___ DATA FOR THIS EXERCISE

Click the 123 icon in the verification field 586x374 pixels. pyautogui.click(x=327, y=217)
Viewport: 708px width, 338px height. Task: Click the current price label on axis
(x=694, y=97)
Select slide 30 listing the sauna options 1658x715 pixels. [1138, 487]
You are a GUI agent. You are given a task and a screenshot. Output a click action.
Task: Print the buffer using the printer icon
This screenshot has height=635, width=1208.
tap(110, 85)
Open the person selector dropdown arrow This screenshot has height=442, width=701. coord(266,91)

______
___ DATA FOR THIS EXERCISE

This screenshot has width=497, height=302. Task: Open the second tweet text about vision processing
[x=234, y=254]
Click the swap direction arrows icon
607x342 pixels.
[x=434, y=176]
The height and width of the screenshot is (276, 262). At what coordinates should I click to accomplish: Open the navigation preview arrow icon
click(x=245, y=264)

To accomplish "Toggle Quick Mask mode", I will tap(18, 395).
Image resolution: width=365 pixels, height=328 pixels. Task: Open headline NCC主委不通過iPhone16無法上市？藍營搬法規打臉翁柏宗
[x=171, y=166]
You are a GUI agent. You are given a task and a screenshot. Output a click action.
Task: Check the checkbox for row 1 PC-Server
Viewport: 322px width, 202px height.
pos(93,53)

______
___ DATA FOR THIS EXERCISE

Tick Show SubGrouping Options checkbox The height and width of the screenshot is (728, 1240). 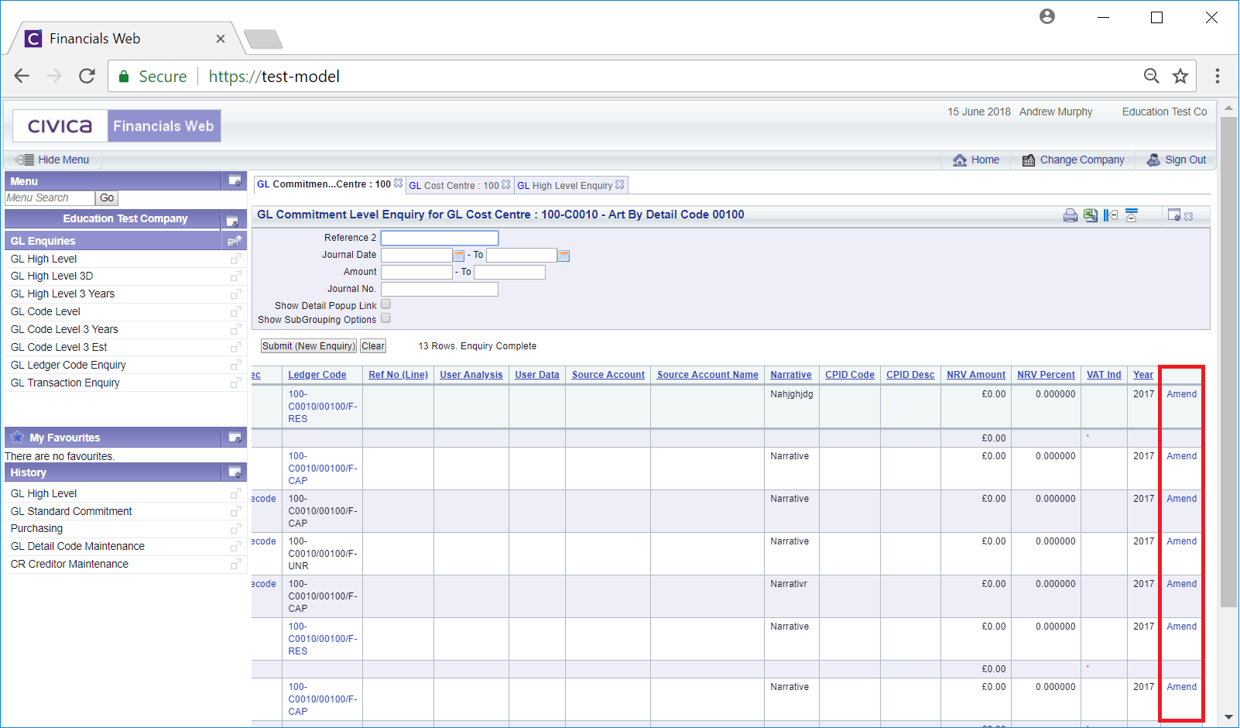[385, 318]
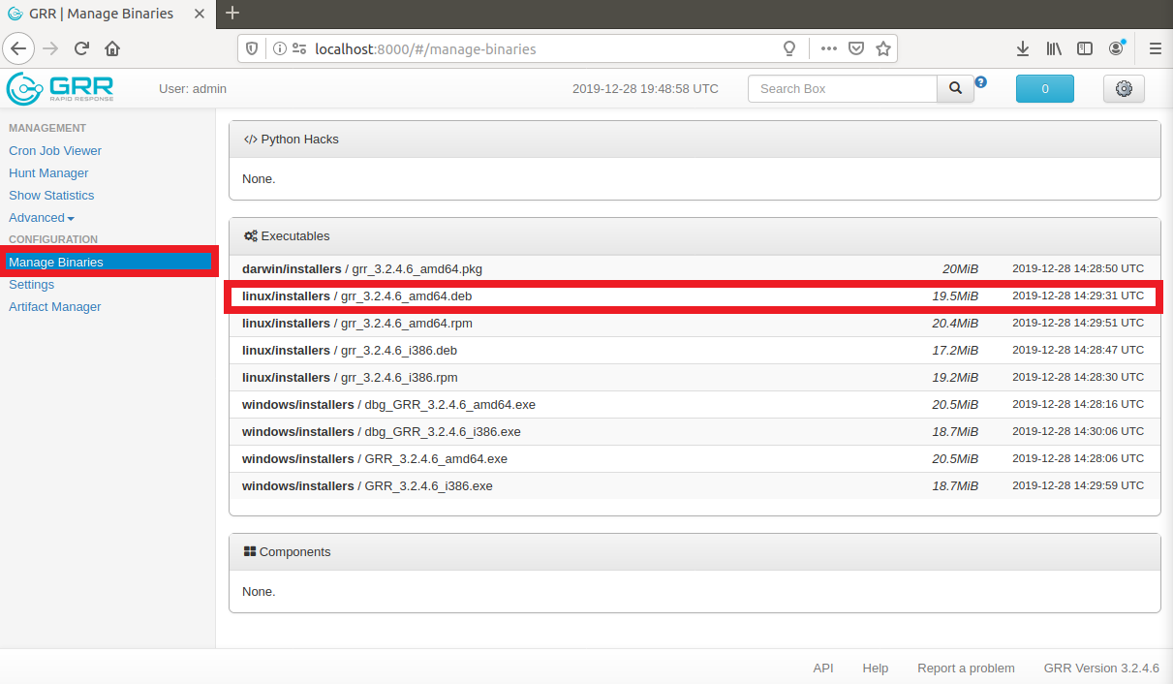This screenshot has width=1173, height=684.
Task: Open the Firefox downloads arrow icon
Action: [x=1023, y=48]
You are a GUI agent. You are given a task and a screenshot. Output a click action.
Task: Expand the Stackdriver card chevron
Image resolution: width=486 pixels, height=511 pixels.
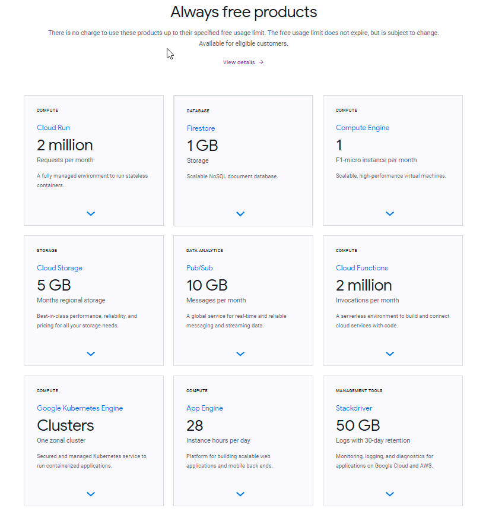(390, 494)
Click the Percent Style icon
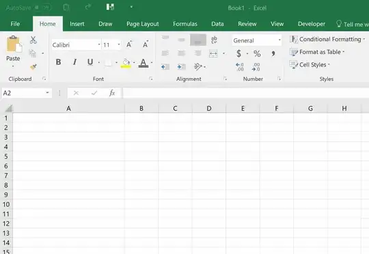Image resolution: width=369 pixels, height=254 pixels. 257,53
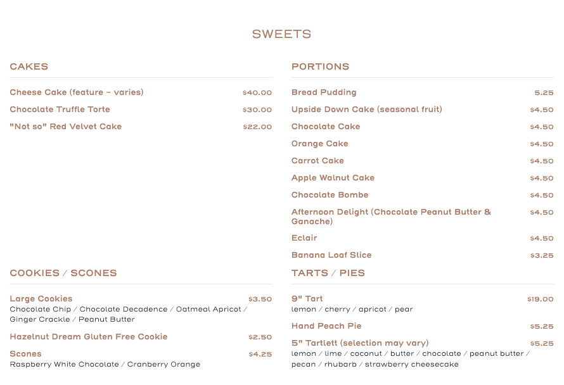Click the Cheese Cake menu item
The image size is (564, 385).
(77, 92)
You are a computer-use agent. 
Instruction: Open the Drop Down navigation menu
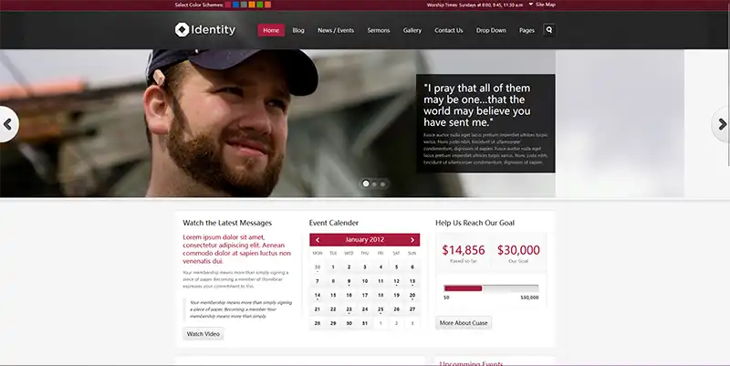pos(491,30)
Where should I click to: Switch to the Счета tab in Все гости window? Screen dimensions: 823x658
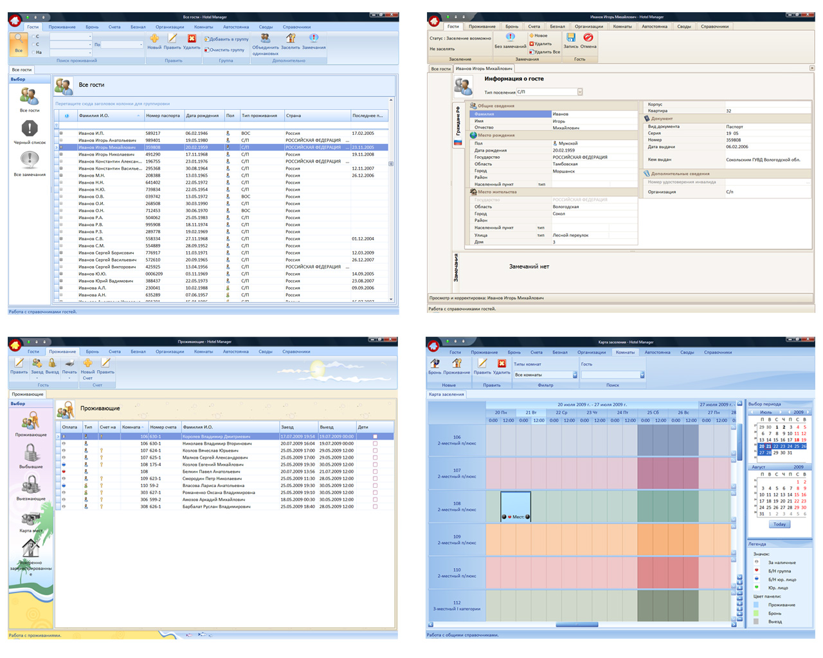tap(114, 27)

______

In the listing, reproduce the stretch from the line containing "You are a computer-use agent." through the line containing "tap(114, 27)", switching "Instruction" to "Task" and leaving all else unchanged. Omit the pictures from your answer.

> [TASK ANSWER]
You are a computer-use agent. 
Task: Open the Drop Down navigation menu
pos(491,30)
Where should I click to: Switch to the Счета tab in Все гости window? Screen dimensions: 823x658
tap(114, 27)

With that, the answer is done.